- [Task material]
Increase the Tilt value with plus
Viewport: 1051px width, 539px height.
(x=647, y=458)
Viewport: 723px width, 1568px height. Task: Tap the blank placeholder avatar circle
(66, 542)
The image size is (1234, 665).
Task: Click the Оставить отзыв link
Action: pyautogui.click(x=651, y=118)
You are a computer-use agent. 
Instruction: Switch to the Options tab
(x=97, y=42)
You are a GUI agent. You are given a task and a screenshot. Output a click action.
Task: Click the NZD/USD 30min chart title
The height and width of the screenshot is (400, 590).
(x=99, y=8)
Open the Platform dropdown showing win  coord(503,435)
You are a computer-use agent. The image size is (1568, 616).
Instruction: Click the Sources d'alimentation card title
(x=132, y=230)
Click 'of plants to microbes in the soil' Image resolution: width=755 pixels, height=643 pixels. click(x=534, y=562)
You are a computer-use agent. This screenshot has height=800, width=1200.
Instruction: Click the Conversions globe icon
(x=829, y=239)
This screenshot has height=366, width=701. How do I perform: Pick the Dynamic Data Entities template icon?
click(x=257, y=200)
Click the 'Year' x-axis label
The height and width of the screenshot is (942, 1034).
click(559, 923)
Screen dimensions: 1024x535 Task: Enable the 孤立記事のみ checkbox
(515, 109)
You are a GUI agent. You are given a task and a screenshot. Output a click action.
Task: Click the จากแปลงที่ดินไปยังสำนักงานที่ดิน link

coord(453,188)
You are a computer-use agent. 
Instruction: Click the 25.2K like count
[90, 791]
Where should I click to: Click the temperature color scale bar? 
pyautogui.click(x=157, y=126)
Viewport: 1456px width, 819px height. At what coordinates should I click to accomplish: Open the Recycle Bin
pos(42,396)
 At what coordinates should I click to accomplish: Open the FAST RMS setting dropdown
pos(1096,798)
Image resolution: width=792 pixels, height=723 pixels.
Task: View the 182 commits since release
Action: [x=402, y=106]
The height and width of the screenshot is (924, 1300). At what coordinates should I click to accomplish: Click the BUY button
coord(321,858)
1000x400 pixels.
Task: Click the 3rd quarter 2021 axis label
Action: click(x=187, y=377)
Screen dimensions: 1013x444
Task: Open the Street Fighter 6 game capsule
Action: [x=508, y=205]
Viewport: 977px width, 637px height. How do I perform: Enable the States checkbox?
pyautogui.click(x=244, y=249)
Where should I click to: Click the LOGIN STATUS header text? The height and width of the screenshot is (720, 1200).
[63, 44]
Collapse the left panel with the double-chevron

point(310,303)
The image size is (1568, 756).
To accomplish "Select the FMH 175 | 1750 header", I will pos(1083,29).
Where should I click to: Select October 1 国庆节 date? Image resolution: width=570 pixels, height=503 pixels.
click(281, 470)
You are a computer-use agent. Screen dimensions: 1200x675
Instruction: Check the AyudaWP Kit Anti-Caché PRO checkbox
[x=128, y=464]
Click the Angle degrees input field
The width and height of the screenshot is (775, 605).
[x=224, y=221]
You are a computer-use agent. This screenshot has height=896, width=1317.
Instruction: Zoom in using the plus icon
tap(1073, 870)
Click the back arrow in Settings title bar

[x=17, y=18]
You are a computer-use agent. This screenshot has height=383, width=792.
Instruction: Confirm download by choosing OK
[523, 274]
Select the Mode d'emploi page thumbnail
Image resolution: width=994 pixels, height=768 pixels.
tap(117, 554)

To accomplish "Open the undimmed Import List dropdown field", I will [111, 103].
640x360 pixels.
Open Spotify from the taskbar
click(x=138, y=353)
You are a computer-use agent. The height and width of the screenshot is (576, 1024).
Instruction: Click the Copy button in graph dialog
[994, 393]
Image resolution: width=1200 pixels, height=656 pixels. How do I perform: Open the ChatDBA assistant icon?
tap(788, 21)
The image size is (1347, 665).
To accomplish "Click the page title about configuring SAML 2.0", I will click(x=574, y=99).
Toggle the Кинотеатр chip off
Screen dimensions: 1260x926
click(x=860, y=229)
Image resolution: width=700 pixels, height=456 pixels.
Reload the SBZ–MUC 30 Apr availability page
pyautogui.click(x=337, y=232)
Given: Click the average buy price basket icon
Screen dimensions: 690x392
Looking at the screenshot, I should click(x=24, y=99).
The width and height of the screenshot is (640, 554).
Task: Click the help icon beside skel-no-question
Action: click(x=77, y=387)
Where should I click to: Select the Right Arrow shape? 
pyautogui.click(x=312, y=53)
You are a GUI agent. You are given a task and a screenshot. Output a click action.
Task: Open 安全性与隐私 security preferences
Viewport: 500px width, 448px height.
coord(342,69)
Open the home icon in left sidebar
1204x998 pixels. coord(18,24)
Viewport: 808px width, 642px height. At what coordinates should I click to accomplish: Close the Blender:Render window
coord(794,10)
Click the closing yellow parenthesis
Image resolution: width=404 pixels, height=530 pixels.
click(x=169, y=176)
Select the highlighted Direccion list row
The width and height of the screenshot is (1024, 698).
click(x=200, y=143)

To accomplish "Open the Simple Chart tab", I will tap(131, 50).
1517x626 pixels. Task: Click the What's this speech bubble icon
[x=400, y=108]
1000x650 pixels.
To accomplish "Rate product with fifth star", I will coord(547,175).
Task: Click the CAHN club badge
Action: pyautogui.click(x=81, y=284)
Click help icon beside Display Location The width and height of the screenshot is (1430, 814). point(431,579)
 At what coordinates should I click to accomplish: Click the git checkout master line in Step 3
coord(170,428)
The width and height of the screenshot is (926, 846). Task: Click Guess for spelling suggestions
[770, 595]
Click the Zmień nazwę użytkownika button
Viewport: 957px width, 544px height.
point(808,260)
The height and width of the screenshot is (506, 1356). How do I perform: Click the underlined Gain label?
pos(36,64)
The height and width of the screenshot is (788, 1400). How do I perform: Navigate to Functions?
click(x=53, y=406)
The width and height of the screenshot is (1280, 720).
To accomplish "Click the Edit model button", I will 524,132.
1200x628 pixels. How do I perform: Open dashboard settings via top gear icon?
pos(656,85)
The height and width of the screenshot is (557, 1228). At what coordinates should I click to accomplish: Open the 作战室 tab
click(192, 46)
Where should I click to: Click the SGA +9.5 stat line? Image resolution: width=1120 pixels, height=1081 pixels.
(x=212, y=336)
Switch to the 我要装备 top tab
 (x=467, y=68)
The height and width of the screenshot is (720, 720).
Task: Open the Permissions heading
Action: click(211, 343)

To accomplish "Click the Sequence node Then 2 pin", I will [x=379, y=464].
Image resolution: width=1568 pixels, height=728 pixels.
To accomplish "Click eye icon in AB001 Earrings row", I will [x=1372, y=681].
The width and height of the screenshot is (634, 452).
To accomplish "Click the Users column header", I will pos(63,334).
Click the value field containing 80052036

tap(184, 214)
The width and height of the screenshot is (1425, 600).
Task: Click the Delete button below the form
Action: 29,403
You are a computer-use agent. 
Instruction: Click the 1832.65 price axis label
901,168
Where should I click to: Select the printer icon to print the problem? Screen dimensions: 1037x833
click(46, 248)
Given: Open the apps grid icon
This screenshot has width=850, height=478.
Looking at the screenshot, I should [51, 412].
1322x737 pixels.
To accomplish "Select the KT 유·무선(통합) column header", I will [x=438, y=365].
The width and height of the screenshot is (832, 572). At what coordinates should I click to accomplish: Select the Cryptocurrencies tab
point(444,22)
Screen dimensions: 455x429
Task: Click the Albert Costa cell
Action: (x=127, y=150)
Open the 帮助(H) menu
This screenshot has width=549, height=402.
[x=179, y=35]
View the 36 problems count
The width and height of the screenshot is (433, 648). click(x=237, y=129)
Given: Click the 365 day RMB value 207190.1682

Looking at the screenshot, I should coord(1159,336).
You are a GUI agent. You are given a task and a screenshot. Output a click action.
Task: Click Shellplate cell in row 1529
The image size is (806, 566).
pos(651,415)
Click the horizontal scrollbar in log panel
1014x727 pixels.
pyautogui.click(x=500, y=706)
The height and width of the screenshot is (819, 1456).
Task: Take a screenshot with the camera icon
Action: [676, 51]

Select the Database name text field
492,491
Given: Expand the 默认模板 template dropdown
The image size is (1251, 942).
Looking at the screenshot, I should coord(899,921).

- [What needs to be done] Go through the records line by line and count those that contain the string "column". Answer with the count alone.

- [Solution to the exercise] 2